◆ **Your goal**:
Exactly the lines from the line that has "is (509, 1024)." through the final line below are to be retyped, and the pictures are not.

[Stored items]
┌──

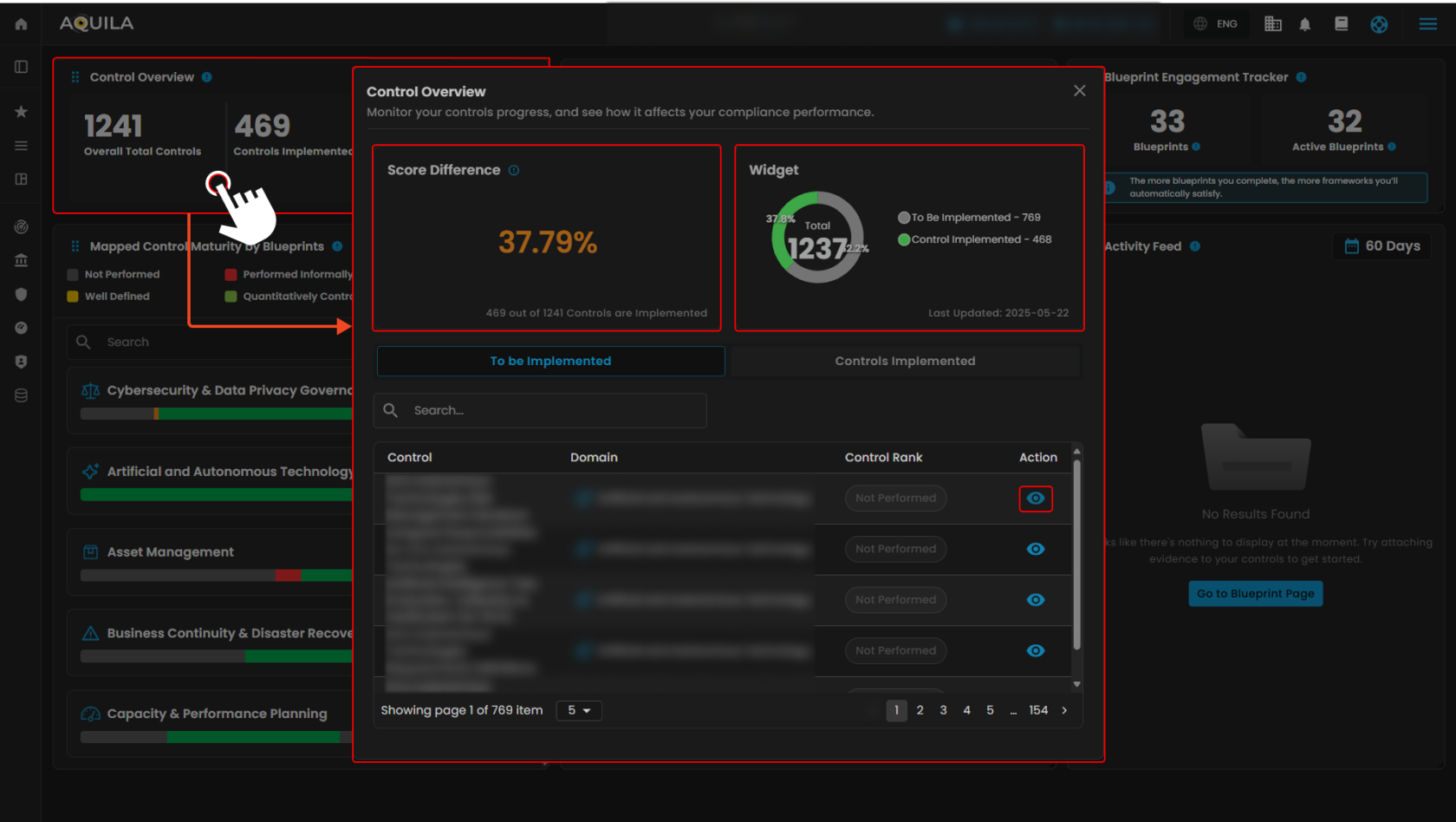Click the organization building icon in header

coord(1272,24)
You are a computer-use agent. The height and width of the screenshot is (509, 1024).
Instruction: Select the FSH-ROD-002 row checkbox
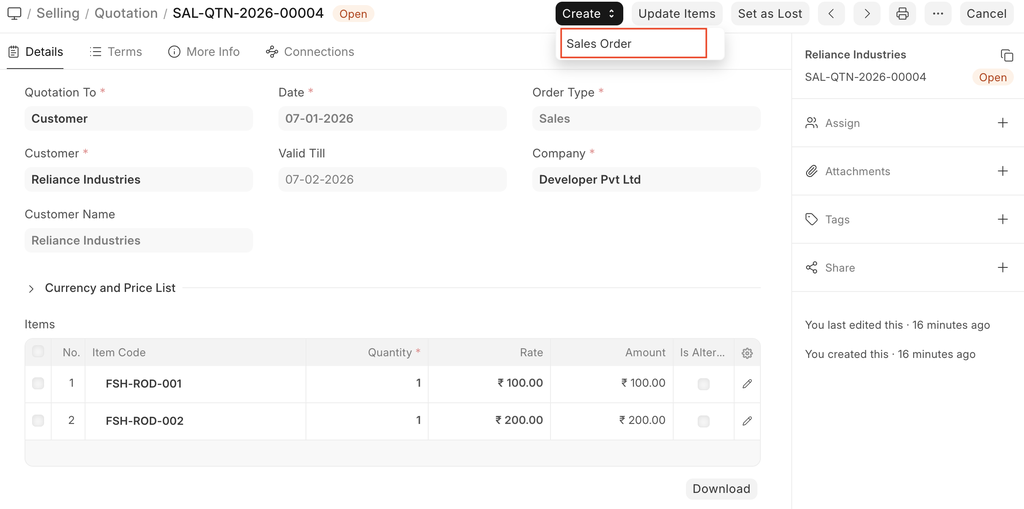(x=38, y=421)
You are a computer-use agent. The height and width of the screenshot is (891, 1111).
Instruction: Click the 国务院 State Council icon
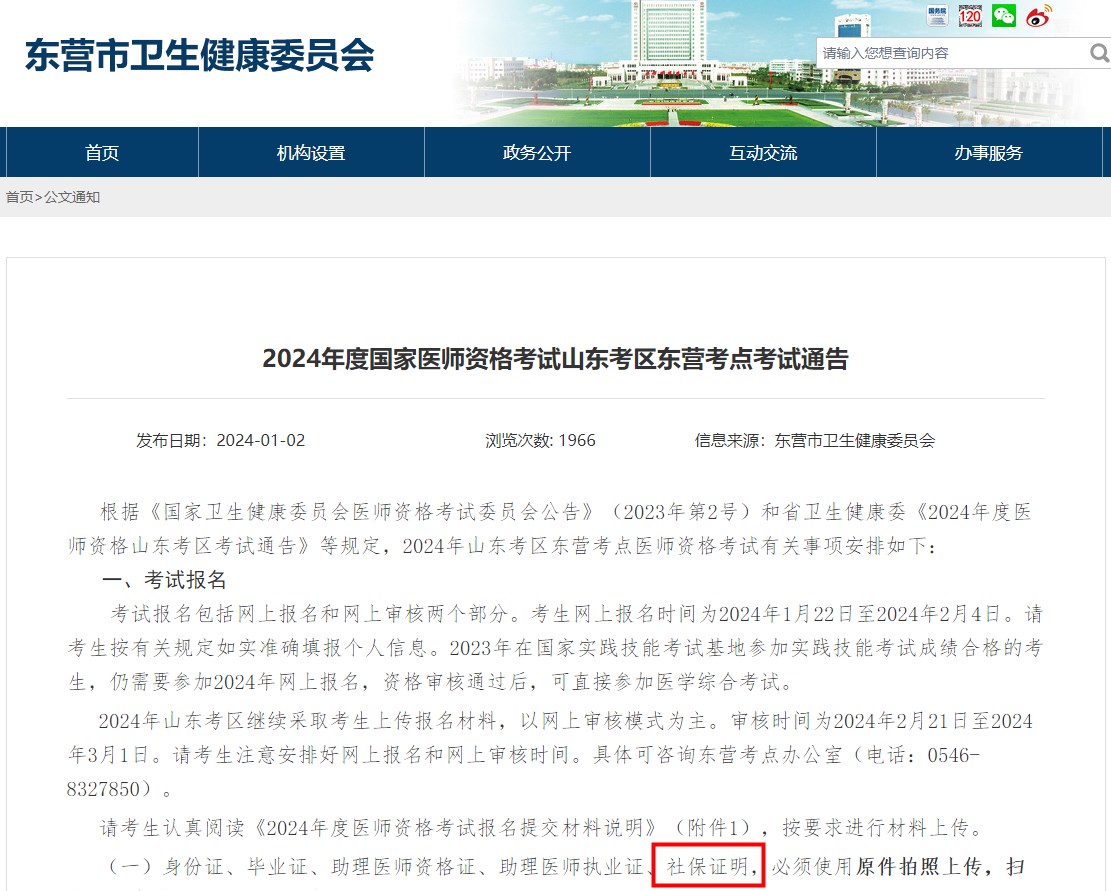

└──

◆ **Solution below**:
You are a computer-use agent. The height and width of the screenshot is (509, 1024).
Instruction: Select the FSH-ROD-002 row checkbox
(x=38, y=421)
You are a computer-use agent. The height and width of the screenshot is (891, 1111).
Instruction: Click the 国务院 State Council icon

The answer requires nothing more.